Mail Management With Procmail - Tweaking The Engine (
Page 7 of 8 )
In the initial stages of setting up your procmail
recipes, you'll need to keep an eye on what's happening so that you don't
accidentally lose mail in case one of your recipes is a little off. To assist in
the process, procmail comes with powerful logging capabilities, which allow you
to see exactly what's happening with your mail messages.
This log is
activated via the special "LOGFILE" and "VERBOSE" variables in your
".procmailrc" file, which specify the name of the log and the extent of detail
in it, respectively. Consider the following example:
LOGFILE=$HOME/procmail.log
VERBOSE = yes
You can summarize the contents of this log file using the
"mailstat" command, which also ships with the procmail distribution - take a
look at the mailstat manual page for information on how to use the procmail logs
to build different types of reports.
Procmail typically looks for
mailboxes in your home directory.
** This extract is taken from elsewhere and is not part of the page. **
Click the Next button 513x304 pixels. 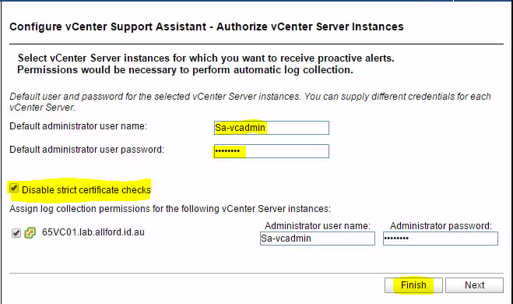click(474, 285)
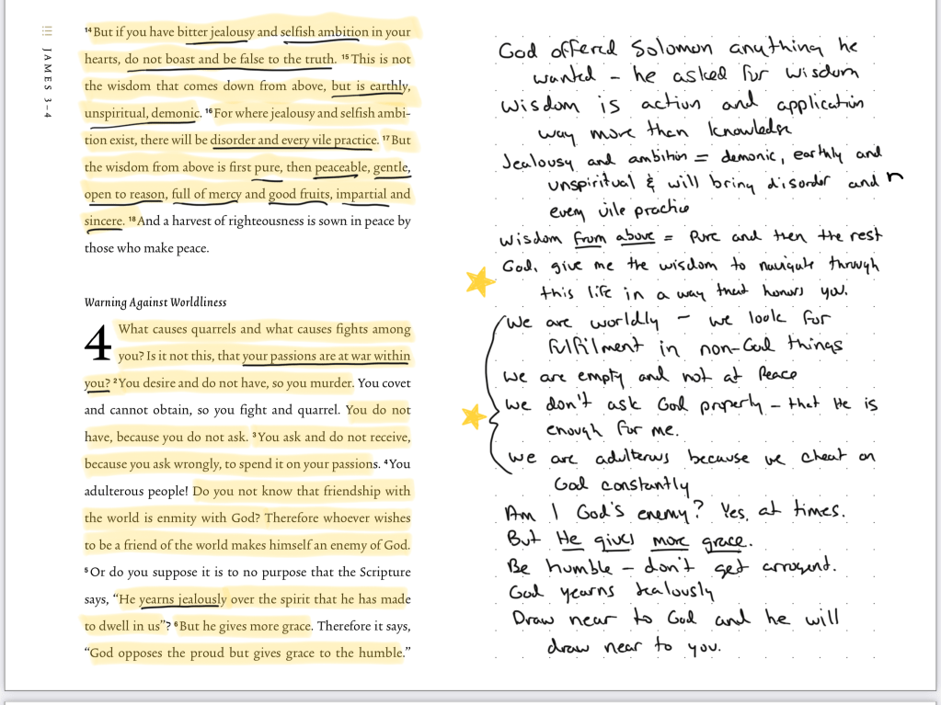Click the upper yellow star doodle
This screenshot has height=705, width=941.
click(479, 282)
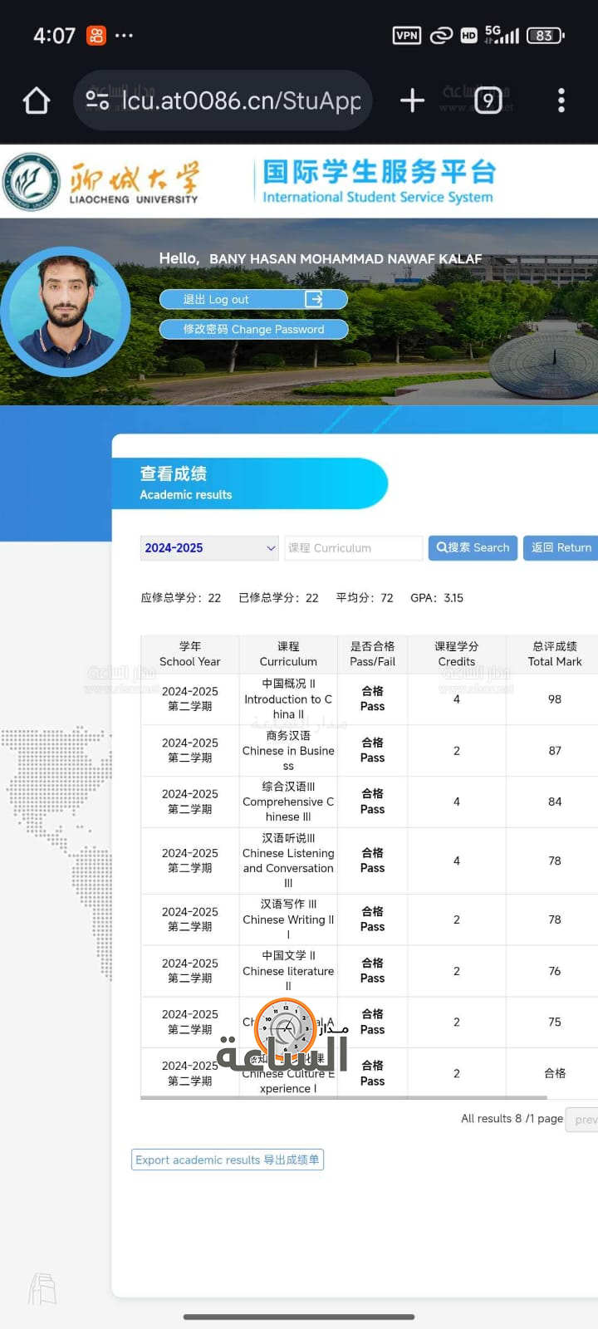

This doesn't usually work for me, since all my
mailboxes are in a folder named "mail" under my home directory. If your
situation is similar, consider telling procmail to adjust its default mailbox
search path via the "MAILDIR" variable.
MAILDIR=$HOME/mail
Finally, if you find it somewhat unsystematic to
keep all your recipes in a single file, you can even split them up into separate
files and merge them into your ".procmailrc" file via the "INCLUDERC" variable,
as below:
INCLUDERC = spam.procmailrc
INCLUDERC = lists.procmailrc
If you have a lot of recipes, modularizing
them in this manner makes them more manageable, and it also becomes easier to
selectively include or exclude them from your ".procmailrc" file.